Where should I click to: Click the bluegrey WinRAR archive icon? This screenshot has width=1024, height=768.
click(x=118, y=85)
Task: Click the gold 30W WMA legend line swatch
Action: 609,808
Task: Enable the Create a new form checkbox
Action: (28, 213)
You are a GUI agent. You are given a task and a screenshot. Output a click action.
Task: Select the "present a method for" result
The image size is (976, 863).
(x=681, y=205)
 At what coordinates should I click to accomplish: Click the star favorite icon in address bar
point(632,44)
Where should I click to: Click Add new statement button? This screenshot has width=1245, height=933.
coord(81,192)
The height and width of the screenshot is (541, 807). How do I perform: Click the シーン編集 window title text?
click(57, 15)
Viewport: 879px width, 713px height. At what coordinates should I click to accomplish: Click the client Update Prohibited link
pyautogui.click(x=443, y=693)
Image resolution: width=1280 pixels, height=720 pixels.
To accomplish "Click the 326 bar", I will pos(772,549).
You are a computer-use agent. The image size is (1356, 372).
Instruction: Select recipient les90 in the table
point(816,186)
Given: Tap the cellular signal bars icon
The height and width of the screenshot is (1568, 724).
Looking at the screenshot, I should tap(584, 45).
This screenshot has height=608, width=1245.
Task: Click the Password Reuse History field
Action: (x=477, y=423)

PROBLEM DESCRIPTION:
Your answer should be all lines from the data that contain "agent".

ANSWER TO THIS EXERCISE:
You are a GUI agent. You are given a task and a screenshot. Output a click action.
You are a computer-use agent. The image size is (1356, 372).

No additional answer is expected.